When the System Sucks
No doubt, the foster care system could definitely use some tweaking, possibly a full-on overhaul. That may be something a majority of us can agree on. Depending on the city, county, state, or even country you live in the rules are different. Some are better than others, but on a high-level view, it's hard.
Kids go back to bio families who may not yet, or ever be, ready. They get moved to another home adding a layer of trauma to their lives. A grandma comes out of the woodwork last minute, and even though they know they can't care for the child, they get custody because they are blood.
You get where I'm going?
This blog post is not meant to be a vent session...that's what our Facebook page is for. But I've seen a constant stream of what I would consider "mishandling" of cases on our page lately. Instead of adding fuel to the fire (come to think of it, I may have just done that above), let's look at action steps we can take to help improve our system.
Write to Your Representative. Yes, I know. I'm pulling out the big guns first. But if a government run system is going to change, you have to go the government to change it. The key to this action step is to come with solutions. They won't even consider your letter, phone call, or email if it is just a bunch of complaining. You can certainly share your story, but offer a solution(s). A larger than life example of this is when Dr. John Degarmo (a foster care advocate) and Hallmark actress Jen Lilley flew together to Washington, D.C. and met with legislators to put an end to pre-mature reunification. You can do the same thing in your county and state offices.
Become a GAL. Oh boy, another acronym. Am I right? I also know what else your thinking because I'm thinking it too. When am I going to have time? Let's start with the basics. What is a GAL? GAL stands for Guardian ad Litem. In a nusthell GAL's are community volunteers who serve abused and neglected children by advocating for their best interests in court. That's right. You meet with the child and their family and are able to speak up for them at court. You get trained and get help throughout the process. Now, this doesn't mean that your word is the final word, but it could help in making a better decision for that child(ren) and their well-being.
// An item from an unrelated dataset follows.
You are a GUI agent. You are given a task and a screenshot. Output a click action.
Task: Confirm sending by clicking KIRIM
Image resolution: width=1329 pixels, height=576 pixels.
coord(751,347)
Ask to Speak in Court. This one is more than likely the hardest out of all of them. Why? A couple reasons. One, you want to consult with your case worker to see if that would be a smart move or not. Second, you need to keep your emotions at bay. Third, it's really hard to put together a testimony without wanting to slam the bio family if they are not doing what they are supposed to. If this is an option for you, keep it positive and about the child. Share the strides the child has made since being in your care. Share cognitive and behavioral challenges they have overcome since being in your care. DO NOT mention the bio family if you are going to speak negatively about them. That is never and will never help your case. Make it all about the child.
The system is indeed broken, but it will stay broken if we don't act. Change takes a lot of work, but it can be accomplished. It just takes one to strike the match and then the fire will grow.
Do you believe the system is broken? What are you going to do about it? Let's work together to make change happen!